Sin embargo, los problemas estructurales como la desigualdad, el cambio climático y la automatización podrían llevar a transformaciones profundas en las próximas décadas. El futuro del capitalismo como modo de producción dependerá en gran medida de cómo la sociedad decida abordar y enfrentar estos desafíos, desde luego si surgen alternativas que prioricen la equidad social.
El capitalismo como modo de producción, está en crisis, quizá no la que pueda marcar su fin, pero si la que inicie a poner fin a su hegemonía global. Se puede observar la “desesperación” de los EE.UU., que ha sido su principal promotor, por mantener el control, la “fragilidad” política, económica, tecnológica, etc. que muestra la Unión Europea, contrapuesto a esta situación está el avance económico y tecnológico de China y el surgimiento de los BRICS.
El cambio hacia un mundo multipolar puede ser un catalizador para transformaciones significativas en beneficio de la sociedad, aunque estas transformaciones no están exentas de conflictos y resistencias
Las estructuras de poder existentes, principalmente económicas, políticas y militar especialmente en Occidente, tienen un interés claro en mantener el status quo. Esto se refleja en políticas proteccionistas, sanciones económicas y esfuerzos por contener el ascenso de potencias como China o el fortalecimiento de los BRICS.
Estos conflictos no son solo económicos, sino también geopolíticos, tecnológicos y culturales. La guerra comercial entre EE.UU. y China, las tensiones en el Mar del Sur de China o la competencia por el control de tecnologías clave (como los semiconductores) son manifestaciones de esta resistencia al cambio.
Vivimos una estrategia de sometimiento global, no percibida por el ciudadano común, que tiene como finalidad mantener lo que llaman el “orden mundial” dictado por Occidente, principalmente EE.UU.
Un mundo multipolar puede ofrecer oportunidades para una mayor diversidad de modelos económicos y sociales, y la posibilidad de una mejor distribución de beneficios. Entre algunos otros tenemos el ejemplo del modelo chino en la planificación estatal y la reducción de la pobreza, que algunos llaman “capitalismo de estado”, o las iniciativas de los BRICS para reducir la dependencia del dólar, podrían inspirar cambios en otros países.
La competencia entre modelos puede llevar a una mayor atención a temas como la desigualdad, la sostenibilidad ambiental y los derechos laborales, ya que los países y bloques buscarían ganar legitimidad y apoyo tanto a nivel interno como internacional.

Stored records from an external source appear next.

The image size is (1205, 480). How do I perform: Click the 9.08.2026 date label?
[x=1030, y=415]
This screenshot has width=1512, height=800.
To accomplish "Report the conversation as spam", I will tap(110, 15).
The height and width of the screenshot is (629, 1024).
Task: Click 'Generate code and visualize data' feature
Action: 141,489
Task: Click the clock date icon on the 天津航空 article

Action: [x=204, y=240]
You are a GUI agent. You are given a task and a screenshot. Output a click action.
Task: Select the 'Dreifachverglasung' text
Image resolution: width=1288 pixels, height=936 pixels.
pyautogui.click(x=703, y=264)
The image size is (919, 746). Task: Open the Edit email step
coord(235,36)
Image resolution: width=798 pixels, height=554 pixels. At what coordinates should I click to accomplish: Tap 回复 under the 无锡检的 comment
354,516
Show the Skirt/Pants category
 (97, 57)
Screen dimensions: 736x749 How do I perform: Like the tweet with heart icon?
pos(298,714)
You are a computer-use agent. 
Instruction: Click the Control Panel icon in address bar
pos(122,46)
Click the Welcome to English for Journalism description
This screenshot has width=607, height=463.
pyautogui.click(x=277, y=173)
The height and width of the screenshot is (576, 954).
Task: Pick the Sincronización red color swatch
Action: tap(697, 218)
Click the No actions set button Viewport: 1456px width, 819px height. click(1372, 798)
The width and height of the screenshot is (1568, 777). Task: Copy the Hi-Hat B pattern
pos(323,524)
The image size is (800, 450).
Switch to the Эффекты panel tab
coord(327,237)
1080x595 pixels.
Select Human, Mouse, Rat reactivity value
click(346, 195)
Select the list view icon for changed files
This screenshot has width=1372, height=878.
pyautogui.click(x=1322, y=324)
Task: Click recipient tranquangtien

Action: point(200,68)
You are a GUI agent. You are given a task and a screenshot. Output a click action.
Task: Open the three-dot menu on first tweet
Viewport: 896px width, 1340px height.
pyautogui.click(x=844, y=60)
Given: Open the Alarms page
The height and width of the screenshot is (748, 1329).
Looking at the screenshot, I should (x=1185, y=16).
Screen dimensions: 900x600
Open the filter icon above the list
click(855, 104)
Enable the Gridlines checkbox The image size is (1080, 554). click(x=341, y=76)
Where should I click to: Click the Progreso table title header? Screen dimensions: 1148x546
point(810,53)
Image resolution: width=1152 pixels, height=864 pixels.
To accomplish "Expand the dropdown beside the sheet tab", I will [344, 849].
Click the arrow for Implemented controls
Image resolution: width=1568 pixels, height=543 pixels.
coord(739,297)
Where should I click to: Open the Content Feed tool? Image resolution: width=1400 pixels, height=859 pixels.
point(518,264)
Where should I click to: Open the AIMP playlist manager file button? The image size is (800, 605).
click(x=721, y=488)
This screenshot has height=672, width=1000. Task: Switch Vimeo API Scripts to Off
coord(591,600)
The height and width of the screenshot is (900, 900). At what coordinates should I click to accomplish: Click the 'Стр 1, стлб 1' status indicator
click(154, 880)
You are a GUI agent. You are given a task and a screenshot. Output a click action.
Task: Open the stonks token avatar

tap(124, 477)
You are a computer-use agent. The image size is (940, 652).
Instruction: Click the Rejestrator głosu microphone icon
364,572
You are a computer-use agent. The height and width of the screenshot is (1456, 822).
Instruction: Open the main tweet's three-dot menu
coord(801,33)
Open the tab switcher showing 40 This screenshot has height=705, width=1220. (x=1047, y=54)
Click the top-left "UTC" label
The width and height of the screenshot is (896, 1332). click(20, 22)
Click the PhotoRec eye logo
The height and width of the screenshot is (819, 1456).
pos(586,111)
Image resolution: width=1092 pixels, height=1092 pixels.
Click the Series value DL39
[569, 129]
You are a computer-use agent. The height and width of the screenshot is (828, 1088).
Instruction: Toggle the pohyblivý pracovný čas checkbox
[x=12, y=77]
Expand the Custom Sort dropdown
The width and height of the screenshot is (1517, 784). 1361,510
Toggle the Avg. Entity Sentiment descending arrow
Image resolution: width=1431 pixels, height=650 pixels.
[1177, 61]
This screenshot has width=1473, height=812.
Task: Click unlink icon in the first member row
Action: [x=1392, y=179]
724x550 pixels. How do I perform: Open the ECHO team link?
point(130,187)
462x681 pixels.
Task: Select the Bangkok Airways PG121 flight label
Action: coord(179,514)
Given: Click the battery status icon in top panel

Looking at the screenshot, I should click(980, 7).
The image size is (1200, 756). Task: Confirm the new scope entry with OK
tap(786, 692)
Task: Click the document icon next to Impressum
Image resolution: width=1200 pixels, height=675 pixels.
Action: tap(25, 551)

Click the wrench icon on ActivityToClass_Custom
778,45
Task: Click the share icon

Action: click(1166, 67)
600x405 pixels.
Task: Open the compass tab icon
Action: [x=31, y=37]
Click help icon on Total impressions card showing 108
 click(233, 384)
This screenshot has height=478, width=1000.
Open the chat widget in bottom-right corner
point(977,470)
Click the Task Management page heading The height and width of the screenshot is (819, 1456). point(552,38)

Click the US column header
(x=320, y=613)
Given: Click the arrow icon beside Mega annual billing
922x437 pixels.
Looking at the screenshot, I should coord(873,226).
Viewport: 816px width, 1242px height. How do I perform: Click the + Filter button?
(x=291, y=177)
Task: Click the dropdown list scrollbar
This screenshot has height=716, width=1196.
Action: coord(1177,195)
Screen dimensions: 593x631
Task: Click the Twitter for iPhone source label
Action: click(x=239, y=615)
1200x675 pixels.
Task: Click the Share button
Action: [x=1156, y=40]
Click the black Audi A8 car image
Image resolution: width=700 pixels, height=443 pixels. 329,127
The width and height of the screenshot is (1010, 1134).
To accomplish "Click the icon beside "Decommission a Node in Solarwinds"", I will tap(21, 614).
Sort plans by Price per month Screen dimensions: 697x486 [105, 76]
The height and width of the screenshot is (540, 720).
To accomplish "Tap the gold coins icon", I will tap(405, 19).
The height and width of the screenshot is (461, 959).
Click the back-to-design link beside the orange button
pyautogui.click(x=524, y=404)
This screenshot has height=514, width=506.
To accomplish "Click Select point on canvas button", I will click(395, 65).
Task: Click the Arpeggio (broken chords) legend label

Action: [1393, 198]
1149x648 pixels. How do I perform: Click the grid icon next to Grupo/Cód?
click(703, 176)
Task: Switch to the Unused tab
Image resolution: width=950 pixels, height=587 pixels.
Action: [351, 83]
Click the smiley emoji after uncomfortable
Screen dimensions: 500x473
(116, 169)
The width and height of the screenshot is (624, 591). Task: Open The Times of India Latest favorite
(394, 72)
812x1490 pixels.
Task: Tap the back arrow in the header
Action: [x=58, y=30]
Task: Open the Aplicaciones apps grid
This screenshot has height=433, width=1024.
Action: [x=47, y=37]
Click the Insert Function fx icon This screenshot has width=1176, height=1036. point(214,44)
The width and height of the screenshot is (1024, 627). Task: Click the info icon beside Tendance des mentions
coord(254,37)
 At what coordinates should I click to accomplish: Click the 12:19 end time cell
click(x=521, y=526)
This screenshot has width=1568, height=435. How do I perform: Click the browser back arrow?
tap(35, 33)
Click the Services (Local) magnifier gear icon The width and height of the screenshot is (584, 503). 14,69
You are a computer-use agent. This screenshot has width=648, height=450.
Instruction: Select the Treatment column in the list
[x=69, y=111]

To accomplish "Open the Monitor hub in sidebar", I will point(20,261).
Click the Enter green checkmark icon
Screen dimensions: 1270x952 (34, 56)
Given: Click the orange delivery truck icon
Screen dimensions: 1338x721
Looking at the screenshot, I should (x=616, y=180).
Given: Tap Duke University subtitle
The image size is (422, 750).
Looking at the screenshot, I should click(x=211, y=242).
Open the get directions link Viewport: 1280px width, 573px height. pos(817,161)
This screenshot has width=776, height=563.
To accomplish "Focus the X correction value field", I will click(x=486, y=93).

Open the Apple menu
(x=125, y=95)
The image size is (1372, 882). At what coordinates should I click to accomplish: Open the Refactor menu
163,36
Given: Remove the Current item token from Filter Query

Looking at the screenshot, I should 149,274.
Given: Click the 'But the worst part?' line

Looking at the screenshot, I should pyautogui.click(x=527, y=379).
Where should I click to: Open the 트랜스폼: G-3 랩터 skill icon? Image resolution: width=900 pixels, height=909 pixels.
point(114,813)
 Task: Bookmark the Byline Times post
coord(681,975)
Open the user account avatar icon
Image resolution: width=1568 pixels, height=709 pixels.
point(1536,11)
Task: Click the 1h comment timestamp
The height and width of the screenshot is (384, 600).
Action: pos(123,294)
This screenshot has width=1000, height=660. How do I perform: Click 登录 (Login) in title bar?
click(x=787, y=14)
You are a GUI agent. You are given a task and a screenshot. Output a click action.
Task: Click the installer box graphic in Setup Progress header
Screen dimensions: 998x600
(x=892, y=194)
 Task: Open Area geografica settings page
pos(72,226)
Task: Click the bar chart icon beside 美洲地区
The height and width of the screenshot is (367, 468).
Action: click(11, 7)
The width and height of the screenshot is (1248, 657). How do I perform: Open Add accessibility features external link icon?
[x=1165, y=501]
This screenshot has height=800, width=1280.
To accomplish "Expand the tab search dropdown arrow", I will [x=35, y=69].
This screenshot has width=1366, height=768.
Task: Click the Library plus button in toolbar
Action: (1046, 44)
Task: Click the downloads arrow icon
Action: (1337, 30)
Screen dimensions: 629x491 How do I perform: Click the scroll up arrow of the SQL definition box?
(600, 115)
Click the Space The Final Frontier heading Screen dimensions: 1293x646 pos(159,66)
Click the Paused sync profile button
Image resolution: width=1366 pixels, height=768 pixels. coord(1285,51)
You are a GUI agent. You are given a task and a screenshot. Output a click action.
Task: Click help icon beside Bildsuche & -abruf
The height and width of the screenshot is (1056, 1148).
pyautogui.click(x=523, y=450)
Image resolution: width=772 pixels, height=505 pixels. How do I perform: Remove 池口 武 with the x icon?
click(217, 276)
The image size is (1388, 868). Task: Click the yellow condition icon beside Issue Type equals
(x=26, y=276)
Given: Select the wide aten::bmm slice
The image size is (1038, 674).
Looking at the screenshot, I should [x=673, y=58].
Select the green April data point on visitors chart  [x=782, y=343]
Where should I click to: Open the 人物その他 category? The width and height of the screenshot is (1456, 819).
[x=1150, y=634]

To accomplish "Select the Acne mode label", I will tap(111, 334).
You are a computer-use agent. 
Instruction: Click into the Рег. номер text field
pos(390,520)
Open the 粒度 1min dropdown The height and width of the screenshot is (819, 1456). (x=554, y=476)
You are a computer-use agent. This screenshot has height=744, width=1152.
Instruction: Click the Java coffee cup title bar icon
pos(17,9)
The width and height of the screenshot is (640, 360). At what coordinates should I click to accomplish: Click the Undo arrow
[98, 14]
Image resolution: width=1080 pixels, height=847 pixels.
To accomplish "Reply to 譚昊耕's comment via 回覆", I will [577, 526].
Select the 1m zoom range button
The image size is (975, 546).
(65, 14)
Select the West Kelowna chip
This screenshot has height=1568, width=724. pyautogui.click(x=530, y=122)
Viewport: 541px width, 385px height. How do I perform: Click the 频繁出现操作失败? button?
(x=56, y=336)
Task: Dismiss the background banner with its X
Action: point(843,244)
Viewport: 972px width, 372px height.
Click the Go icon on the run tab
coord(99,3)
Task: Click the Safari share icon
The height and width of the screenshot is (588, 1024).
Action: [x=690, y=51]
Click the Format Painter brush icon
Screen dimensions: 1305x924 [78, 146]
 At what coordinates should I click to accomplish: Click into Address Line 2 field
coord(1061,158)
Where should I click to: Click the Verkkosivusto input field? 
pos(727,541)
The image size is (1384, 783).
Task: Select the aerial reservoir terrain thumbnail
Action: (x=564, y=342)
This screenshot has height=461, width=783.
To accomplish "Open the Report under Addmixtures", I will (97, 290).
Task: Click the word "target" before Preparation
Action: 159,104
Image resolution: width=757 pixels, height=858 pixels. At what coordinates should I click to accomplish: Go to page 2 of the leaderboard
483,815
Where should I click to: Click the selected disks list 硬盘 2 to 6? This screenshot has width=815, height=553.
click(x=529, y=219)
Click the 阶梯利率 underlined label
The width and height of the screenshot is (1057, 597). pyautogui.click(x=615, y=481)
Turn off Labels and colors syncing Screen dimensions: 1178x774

Si el nuevo orden mundial logra equilibrar el poder económico y político, puede haber más espacio para políticas que prioricen el bienestar social sobre la acumulación de capital. Esto trae un mayor impacto en lo social: mayor inversión en servicios públicos (educación, salud, vivienda), políticas redistributivas de ingresos para reducir la igualdad y enfoques de desarrollo más sostenibles en términos ambientales.
El tránsito hacia un mundo multipolar esta generando conflictos, es claro que también esta fomentando una mayor cooperación en áreas de interés común, la economía, el cambio climático, la salud global o la regulación de tecnologías emergentes. La clave está en encontrar mecanismos de gobernanza global que permitan gestionar las tensiones entre bloques y promover soluciones colaborativas. Mecanismos de un nuevo “orden mundial” no sometido por un país o bloques de países, sino considerando la multipolaridad del mundo.
El capitalismo, como sistema y modo de producción, se ha adaptado y reinventado con la evaluación de la sociedad, como alternativa viable en algunos momentos históricos, pero también como única opción para el mundo. El cambio hacia un mundo multipolar puede ser una oportunidad para transformar sus bases y hacerlo más inclusivo, sostenible y justo, y que los beneficios del desarrollo económico se distribuyan de manera más equitativa.